TSPphg Lysin from the Extremophilic Thermus Bacteriophage TSP4 as a Potential Antimicrobial Agent against Both Gram-Negative and Gram-Positive Pathogenic Bacteria

Abstract

New strategies against antibiotic-resistant bacterial pathogens are urgently needed but are not within reach. Here, we present in vitro and in vivo antimicrobial activity of TSPphg, a novel phage lysin identified from extremophilic Thermus phage TSP4 by sequencing its whole genome. By breaking down the bacterial cells, TSPphg is able to cause bacteria destruction and has shown bactericidal activity against both Gram-negative and Gram-positive pathogenic bacteria, especially antibiotic-resistant strains of Klebsiella pneumoniae, in which the complete elimination and highest reduction in bacterial counts by greater than 6 logs were observed upon 50 μg/mL TSPphg treatment at 37 °C for 1 h. A murine skin infection model further confirmed the in vivo efficacy of TSPphg in removing a highly dangerous and multidrug-resistant Staphylococcus aureus from skin damage and in accelerating wound closure. Together, our findings may offer a therapeutic alternative to help fight bacterial infections in the current age of mounting antibiotic resistance, and to shed light on bacteriophage-based strategies to develop novel anti-infectives.
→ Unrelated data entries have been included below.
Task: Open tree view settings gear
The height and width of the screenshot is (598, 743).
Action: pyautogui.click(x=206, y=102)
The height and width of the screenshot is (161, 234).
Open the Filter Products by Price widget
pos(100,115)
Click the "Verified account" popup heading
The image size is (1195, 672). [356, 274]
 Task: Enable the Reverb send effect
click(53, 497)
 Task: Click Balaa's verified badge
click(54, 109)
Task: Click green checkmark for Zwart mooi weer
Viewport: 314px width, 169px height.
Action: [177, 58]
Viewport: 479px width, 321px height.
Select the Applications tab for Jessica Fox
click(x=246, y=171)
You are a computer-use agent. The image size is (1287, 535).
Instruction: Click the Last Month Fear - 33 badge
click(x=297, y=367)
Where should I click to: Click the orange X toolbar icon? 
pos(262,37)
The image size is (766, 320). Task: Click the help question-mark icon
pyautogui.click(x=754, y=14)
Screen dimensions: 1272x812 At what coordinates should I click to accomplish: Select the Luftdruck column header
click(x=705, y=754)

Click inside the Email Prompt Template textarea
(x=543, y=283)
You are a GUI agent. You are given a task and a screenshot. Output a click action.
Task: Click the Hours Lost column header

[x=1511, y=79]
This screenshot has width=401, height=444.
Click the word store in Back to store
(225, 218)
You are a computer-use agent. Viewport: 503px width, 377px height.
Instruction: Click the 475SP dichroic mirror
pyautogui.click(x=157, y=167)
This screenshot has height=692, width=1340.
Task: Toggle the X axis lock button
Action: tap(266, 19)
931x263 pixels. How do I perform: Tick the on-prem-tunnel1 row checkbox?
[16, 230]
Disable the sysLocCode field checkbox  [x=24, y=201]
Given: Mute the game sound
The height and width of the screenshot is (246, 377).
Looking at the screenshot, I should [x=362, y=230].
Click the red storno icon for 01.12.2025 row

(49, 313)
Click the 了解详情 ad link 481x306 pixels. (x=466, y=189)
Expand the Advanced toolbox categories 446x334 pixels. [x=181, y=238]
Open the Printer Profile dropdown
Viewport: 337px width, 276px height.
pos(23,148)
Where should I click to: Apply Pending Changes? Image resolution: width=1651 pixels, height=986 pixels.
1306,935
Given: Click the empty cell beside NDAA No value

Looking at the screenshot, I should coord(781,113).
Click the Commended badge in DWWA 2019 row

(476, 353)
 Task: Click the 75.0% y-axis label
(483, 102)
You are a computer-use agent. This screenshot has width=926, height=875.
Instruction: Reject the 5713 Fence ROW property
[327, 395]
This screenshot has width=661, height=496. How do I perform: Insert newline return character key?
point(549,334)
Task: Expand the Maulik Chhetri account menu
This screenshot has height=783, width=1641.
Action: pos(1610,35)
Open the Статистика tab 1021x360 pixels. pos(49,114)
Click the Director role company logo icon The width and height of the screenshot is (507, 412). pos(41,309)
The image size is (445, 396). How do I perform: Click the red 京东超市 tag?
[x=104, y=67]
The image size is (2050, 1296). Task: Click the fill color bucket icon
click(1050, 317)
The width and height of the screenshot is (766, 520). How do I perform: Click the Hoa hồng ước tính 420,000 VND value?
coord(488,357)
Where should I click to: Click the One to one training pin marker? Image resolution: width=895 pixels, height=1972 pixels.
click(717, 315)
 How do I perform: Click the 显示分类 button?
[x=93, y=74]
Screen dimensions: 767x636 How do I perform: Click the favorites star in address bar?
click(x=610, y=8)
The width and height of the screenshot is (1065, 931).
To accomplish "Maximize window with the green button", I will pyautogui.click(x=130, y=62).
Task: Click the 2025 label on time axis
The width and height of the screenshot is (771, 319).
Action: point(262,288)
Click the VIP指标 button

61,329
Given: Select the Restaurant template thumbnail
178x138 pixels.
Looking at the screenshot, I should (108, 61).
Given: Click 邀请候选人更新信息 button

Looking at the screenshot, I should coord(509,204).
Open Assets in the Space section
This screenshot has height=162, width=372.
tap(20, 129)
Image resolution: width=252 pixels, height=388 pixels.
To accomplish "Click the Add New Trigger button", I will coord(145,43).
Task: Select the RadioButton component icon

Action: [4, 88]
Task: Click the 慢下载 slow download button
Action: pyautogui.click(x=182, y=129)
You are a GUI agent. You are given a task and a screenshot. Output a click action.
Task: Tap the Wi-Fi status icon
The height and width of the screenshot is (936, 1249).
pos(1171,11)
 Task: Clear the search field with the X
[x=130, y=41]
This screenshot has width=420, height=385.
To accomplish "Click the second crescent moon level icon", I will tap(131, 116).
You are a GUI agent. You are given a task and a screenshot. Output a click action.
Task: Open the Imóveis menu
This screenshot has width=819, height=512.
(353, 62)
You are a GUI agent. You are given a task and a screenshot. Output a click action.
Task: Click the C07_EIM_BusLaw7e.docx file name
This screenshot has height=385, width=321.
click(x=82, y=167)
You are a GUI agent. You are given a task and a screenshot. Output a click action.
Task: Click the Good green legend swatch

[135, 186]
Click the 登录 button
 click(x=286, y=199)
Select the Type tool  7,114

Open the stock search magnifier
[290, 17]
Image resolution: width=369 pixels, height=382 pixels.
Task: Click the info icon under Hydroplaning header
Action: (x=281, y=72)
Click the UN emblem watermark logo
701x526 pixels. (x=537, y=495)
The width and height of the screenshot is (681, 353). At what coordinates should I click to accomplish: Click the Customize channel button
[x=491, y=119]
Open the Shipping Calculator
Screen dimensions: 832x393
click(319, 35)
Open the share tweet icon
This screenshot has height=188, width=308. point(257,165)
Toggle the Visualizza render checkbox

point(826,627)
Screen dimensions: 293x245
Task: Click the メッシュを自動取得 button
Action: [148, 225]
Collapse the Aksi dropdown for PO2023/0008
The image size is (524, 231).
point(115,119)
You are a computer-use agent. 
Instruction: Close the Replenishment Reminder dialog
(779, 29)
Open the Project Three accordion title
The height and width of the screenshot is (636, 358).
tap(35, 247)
Keywords: Staphylococcus aureus; antibiotic-resistant bacteria; antimicrobial drug; bacteriophage; endolysin; skin infection; thermostable lytic protein.

Figure 1

Identification of TSPphg by sequencing the complete genome sequence of Thermus phage TSP4. (A) Genome map of TSP4, from inside to outside: circle 1 displays the GC skew ((G − C)/(G + C)); circle 2 shows the GC percentage plot; circles 3 and 4 denote the ORFs on the minus (‘−’) strand (green) and plus (‘+’) strand (red), respectively; circle 5 demonstrates the numbered scale with an interval of 4 kb. (B) The conserved domain analysis of TSPphg at both nucleotide and protein levels. (C) SDS-PAGE analysis of the purified TSPphg in this study. The black arrowhead denotes the band of recombinant TSPphg lysin.

Figure 2

Time-kill assays. Antimicrobial activity of TSPphg against Salmonella paratyphi B (A), Escherichia coli O157 (B), Klebsiella pneumoniae (C), Bacillus subtilis (D) and Staphylococcus aureus (E). S. paratyphi B, E. coli O157 and K. pneumoniae are Gram-negative bacteria while B. subtilis and S. aureus are Gram-positive bacteria. Bacterial cell numbers were counted as Log₁₀ (CFU/mL) at different time points as denoted. CFU means colony-forming unit. Data were presented as mean ± standard deviation (n = 3) and were analyzed using one-way analysis of variance (ANOVA) with a Bonferroni correction. *, p < 0.05; ***, p < 0.001. The dotted line shows the limit of detection (<10 CFU/mL).

Figure 3

TSPphg promotes wound healing in a mouse model of a multidrug-resistant S. aureus-infected skin wound. (A) Photographs of the infected wound sites treated with 100 μL PBS, 100 μL of 50 μg/mL kanamycin, or 100 μL of 50 μg/mL TSPphg, and the group without infection. (B) Wound healing percentage in all groups. Data were presented as mean ± standard deviation (n = 4 mice). p values were calculated using one-way analysis of variance (ANOVA) with a Bonferroni correction. **, p < 0.01; ***, p < 0.001. (C) In vivo decolonization activity of TSPphg in experimental mice infected with multidrug-resistant S. aureus (1 × 10⁵ CFU/mouse). At 24 h after colonization, the mice were continuously treated once a day with 100 μL PBS, 100 μL of 50 μg/mL kanamycin or 100 μL of 50 μg/mL TSPphg. At day 7, the bacterial loads in the wounds were examined. Data were presented as mean ± standard deviation of n = 4 mice, and p values were determined using a Student’s t-test. ***, p < 0.001; N.D., non-detectable; N.S., not significant (p > 0.05).

Figure 4

Scanning electron microscopy showing the effects of exogenous TSPphg treatment on the bacterial cell lysis of both Gram-negative (S. paratyphi B and E. coli O157) and Gram-positive (S. aureus) strains. For all tests, the 10⁵ CFU/mL of bacterial cells was treated with or without 50 μg/mL TSPphg dissolved in PBS at 37 °C for 1 h. The magnification is 10,000 times the original size.